Pull out every line of the material below that contains the string "particular", with case counting, and copy each such line in full.

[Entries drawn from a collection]
++++++++

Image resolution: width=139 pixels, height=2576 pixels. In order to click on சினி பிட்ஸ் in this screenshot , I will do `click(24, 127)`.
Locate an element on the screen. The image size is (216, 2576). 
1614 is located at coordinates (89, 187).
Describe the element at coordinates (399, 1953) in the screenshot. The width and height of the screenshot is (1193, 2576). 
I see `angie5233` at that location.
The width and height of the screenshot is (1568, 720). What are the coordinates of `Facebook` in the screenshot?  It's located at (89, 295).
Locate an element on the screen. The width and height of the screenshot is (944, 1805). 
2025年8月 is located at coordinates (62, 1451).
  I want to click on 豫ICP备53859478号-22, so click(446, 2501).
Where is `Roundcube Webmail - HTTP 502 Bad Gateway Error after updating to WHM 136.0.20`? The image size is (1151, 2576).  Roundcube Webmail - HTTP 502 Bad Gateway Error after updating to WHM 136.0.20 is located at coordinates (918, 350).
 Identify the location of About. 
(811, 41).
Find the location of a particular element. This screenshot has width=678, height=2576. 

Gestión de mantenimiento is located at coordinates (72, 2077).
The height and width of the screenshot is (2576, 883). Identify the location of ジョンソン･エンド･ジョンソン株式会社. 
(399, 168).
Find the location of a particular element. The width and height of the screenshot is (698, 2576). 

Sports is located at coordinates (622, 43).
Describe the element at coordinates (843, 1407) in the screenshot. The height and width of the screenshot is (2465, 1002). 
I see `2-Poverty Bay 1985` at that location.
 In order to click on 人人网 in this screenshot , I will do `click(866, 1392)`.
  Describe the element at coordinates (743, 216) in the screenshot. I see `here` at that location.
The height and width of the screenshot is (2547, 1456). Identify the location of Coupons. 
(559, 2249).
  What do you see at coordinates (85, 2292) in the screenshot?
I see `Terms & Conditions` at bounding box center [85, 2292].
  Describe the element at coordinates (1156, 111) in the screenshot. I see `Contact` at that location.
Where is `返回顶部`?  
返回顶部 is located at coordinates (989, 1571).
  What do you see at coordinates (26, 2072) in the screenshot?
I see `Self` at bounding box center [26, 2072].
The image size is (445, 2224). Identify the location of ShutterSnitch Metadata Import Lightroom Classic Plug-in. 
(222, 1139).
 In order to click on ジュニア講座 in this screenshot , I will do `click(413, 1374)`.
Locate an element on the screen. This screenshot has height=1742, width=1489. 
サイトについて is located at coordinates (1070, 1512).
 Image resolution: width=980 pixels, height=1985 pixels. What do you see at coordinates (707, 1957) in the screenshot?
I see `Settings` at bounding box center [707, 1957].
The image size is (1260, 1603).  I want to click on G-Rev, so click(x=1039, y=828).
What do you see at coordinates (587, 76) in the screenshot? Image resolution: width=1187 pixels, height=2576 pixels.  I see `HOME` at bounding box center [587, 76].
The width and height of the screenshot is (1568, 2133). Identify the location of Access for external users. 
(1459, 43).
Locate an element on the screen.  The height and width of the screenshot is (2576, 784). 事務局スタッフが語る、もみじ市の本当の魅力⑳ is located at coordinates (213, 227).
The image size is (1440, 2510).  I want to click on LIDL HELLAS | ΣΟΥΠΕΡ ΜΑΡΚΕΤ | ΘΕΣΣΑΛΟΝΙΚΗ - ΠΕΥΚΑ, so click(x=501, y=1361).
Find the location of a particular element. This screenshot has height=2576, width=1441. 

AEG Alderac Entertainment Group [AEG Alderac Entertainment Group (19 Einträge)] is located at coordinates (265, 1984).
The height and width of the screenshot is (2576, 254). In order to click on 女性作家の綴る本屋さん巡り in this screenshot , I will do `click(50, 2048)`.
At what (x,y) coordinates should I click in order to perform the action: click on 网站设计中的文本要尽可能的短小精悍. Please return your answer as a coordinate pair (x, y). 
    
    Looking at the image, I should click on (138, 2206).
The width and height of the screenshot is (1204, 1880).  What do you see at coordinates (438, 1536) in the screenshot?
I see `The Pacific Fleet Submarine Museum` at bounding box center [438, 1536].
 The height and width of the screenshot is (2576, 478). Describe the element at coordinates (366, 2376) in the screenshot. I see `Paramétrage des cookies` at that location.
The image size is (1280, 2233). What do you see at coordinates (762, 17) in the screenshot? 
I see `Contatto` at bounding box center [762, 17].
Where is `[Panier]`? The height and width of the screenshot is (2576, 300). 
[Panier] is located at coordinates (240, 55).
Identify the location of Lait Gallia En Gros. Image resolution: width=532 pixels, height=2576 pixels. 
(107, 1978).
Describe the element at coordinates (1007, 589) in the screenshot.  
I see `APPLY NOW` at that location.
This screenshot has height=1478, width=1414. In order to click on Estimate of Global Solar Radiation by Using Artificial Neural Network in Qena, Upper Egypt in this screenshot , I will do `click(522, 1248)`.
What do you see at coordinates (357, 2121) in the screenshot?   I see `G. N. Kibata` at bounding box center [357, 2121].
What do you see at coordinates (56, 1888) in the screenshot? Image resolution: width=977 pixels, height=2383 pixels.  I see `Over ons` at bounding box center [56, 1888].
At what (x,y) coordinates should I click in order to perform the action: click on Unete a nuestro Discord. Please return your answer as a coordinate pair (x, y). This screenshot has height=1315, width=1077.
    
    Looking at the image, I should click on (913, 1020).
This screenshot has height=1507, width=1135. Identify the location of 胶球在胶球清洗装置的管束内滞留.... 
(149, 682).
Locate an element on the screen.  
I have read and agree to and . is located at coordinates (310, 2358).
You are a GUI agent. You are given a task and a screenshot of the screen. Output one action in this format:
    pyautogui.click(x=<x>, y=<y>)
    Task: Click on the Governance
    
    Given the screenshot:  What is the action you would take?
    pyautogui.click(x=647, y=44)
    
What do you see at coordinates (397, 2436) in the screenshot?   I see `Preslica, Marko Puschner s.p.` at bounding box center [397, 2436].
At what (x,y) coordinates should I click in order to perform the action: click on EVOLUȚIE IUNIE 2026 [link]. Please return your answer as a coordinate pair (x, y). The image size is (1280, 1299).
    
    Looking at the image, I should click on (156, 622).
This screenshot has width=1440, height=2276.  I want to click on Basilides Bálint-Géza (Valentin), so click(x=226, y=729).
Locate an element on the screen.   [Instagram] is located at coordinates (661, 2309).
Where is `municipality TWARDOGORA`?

++++++++

Exercise output:
Find the location of a particular element. This screenshot has width=678, height=2576. 
Find the location of a particular element. The width and height of the screenshot is (698, 2576). 
Find the location of a particular element. This screenshot has height=2576, width=1441. 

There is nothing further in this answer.